● Records for processing:
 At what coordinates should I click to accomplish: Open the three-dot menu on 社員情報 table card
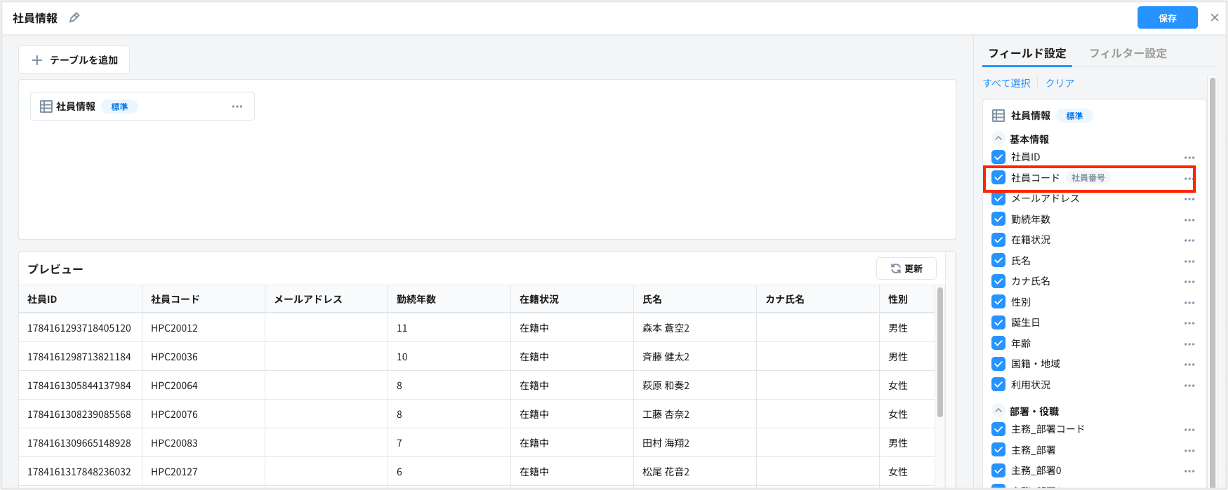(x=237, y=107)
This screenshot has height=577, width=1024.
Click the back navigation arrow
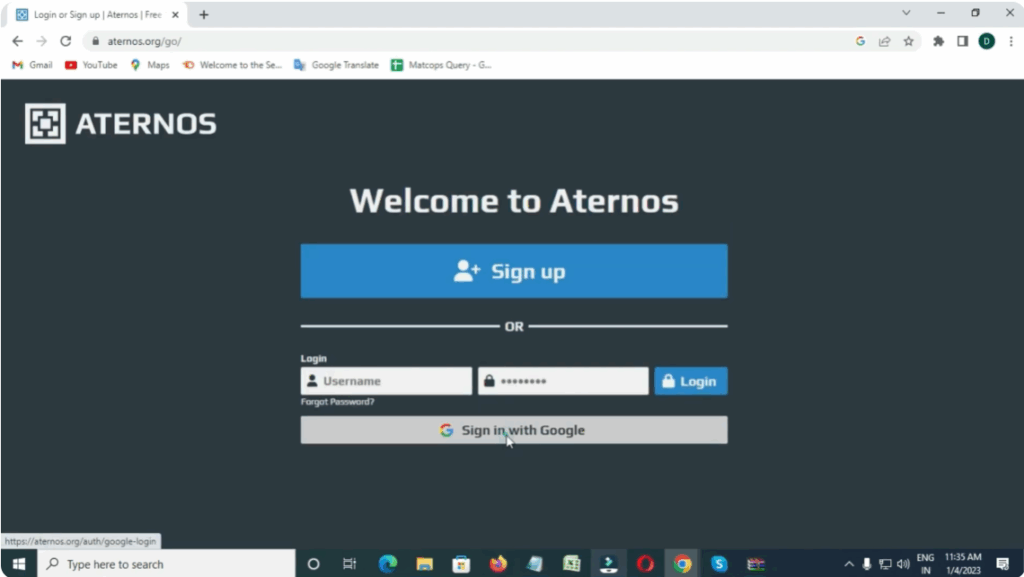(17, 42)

● Work instruction: Before you finish, make sure every line above has been repeated exactly and no picture remains in the copy.

● Output below:
 At what coordinates should I click to accomplish: Open the three-dot menu on 社員情報 table card
(x=237, y=107)
This screenshot has height=577, width=1024.
Click the back navigation arrow
(17, 42)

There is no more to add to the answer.